I am wrong, yes. :( I am asking for the restraining order because he held me down, smothered me, and twisted my neck into the ground. Believe me, this was no accident. I posted that he smothered me with a pillow twice, both times, like what recently happened, I could have died. I thought I was. Doesn't this warrant a restraining order??

I will add that previous things he has done:
1) chased me on the freeway (on and off) because I did not take the kids as agreed.

2) harrassed me by driving into my apartment complex while I was taking out the trash and stopping abruptedly within one inch of my knees...

Am I still as bad?
 
As hard as it may b you need to hold back. My daughter's bio father was extremely abusive as well to the point where yes it made me go mad myself. But I tried ot get a restraining order on him and the judge told me "well he just wants to see he daughter" Can you belive that!!!! So I guess it's ok for the man to try and kill me to se his child. I really think it all depends on the judge and who represents you if you can afford it. I paid a boat load of money for a moron.
 
Honestly, it sounds like you are lacking basic common courtesy. You stated in your post that you were 2 hours late for the exchange. Why not at least make a cell call? When you arrived, you started an arguement and proceeded to physically attack your X and his wife. Then X broke the fight up and now you are the injured party?

Drop the whole thing.
 

Just Blue

Senior Member
Neither the OP or her ex should have custody of these children. Disgusting display in front of children!!
 

Ohiogal

Queen Bee
You started the fight and after it was over you also attacked again by running up to the car.
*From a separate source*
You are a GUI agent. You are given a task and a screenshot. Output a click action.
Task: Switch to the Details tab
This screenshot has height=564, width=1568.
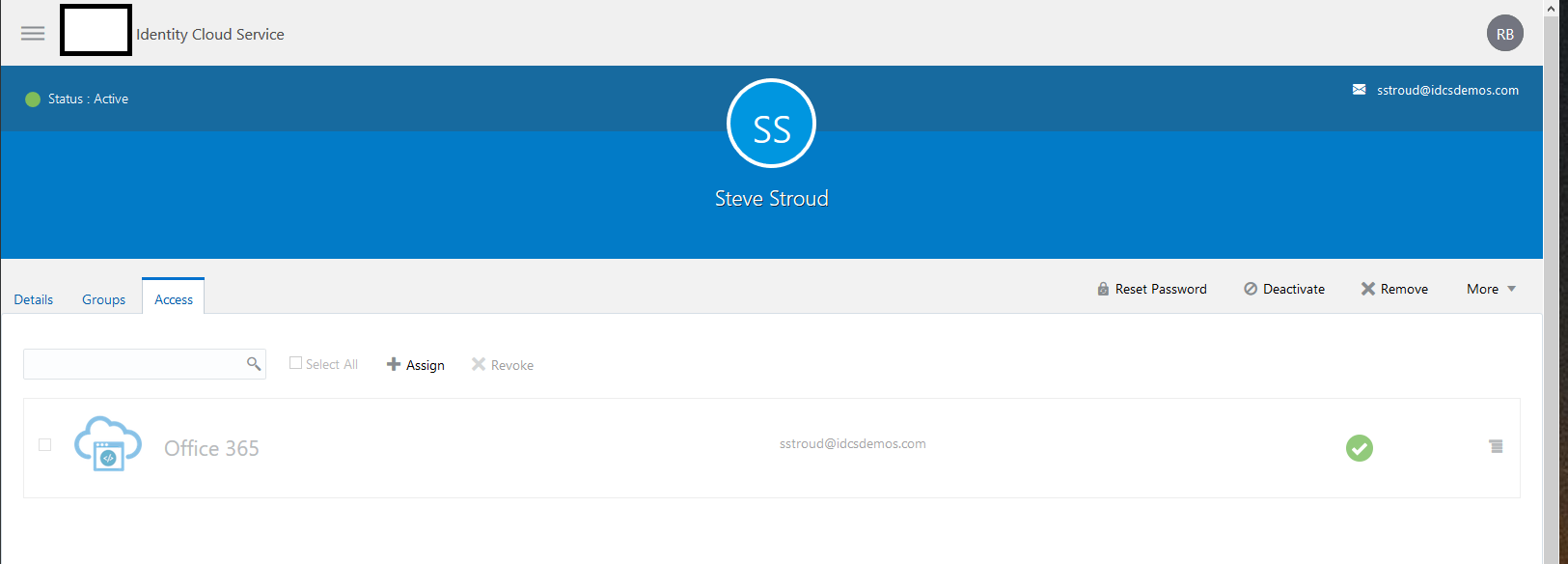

Great. You are a prime example. yes you could lose custody of your kids. you did instigate this fight by hitting your ex -- and I do not care if it was lightly. YOu keep your hands off of other people. Kids learn that in kindergarten and you are supposedly an adult. Yes the judge can say you acted inappropriately. How the hell do you think that makes your children feel seeing you and their father -- two people they love -- carrying on like animals. GROW UP!
You are an abuser as well> YOU threw the first punch. You attacked his wife. You, after being let up off the ground, then ran back to the car they were in and tried to open his wife's door and start again. What gave you the right to do that? You are NOT a victim in this. You are the aggressor. You are NOT an innocent party. You are guilty.
 
Why do you say I attacked his wife? She threated to "beat my *ss" remember? Then although I did pull on the door, it was locked. She chose to open it. She chose to get out of the car and hit me first. So, isn't that her attacking me??

I'm trying to understand where you are coming from. You sound like it's ok for my ex husband to smother me. He was purposely holding off my breathing. I know when I am being smothered. He did it twice before when I was married to him.

How is this ok to you??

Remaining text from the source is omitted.